*Objective:*
From the hidebound project description, write out the part that opens with the words containing "Hidebound is a" and closes with "like the aforementioned.".

*Document excerpt:*
Skip to main content

A local database service for converting directories of arbitrary files into validated assets and derived JSON metadata.

Project description

Introduction

A local database service for converting directories of arbitrary files into validated assets and derived metadata for export to databases like AWS S3 and MongoDB.

See documentation for details.

Installation

Python

pip install hidebound

Docker

  1. Install docker
  2. Install docker-machine (if running on macOS or Windows)
  3. docker pull thenewflesh/hidebound:latest

Docker For Developers

  1. Install docker
  2. Install docker-machine (if running on macOS or Windows)
  3. Ensure docker-machine has at least 4 GB of memory allocated to it.
  4. git clone git@github.com:theNewFlesh/hidebound.git
  5. cd hidebound
  6. chmod +x bin/hidebound
  7. bin/hidebound start

The service should take a few minutes to start up.

Run bin/hidebound --help for more help on the command line tool.

Overview

Hidebound is a local, dockerized; database, asset framework, asset validation and display service. Hidebound is not a competitor to databases like MongoDB, Amazon Web Service's (AWS) S3, Postgres, etc. Hidebound enables developers to ingest arbitrary sets of files and output them as validated assets and metadata for consumption by databases like the aforementioned.

Word and element pointing entries:
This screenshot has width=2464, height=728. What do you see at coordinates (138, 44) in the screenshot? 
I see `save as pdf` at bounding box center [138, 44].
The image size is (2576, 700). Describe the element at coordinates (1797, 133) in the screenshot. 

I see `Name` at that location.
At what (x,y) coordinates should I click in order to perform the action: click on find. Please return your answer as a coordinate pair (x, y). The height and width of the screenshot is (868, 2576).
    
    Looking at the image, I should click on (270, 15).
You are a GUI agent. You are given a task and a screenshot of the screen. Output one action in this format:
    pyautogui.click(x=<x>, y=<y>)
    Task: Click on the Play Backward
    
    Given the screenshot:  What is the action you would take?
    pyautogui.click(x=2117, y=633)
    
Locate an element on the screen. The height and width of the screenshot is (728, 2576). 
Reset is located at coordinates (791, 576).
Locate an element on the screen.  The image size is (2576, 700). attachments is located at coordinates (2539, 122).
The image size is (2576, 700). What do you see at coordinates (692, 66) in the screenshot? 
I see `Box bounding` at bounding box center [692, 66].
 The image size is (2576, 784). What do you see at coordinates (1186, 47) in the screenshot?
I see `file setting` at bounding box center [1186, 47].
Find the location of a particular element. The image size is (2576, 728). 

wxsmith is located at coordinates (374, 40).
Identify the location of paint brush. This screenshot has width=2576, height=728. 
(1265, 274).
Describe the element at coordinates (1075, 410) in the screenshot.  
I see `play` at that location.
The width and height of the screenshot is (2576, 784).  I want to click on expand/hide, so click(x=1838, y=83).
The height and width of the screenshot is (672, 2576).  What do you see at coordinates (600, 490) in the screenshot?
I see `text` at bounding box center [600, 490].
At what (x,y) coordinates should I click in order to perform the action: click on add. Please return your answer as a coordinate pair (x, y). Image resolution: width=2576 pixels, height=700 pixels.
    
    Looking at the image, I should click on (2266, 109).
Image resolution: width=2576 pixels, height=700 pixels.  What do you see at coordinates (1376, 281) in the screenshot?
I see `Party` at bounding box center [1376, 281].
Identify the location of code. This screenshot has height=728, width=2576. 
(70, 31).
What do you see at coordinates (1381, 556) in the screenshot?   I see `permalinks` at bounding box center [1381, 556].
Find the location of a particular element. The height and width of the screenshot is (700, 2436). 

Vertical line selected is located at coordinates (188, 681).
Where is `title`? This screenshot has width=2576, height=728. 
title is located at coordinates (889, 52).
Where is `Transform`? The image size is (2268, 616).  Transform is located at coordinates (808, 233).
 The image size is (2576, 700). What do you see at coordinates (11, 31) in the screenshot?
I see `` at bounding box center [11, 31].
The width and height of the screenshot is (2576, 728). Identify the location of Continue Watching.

*Reply:*
Hidebound is a local, dockerized; database, asset framework, asset validation and display service. Hidebound is not a competitor to databases like MongoDB, Amazon Web Service's (AWS) S3, Postgres, etc. Hidebound enables developers to ingest arbitrary sets of files and output them as validated assets and metadata for consumption by databases like the aforementioned.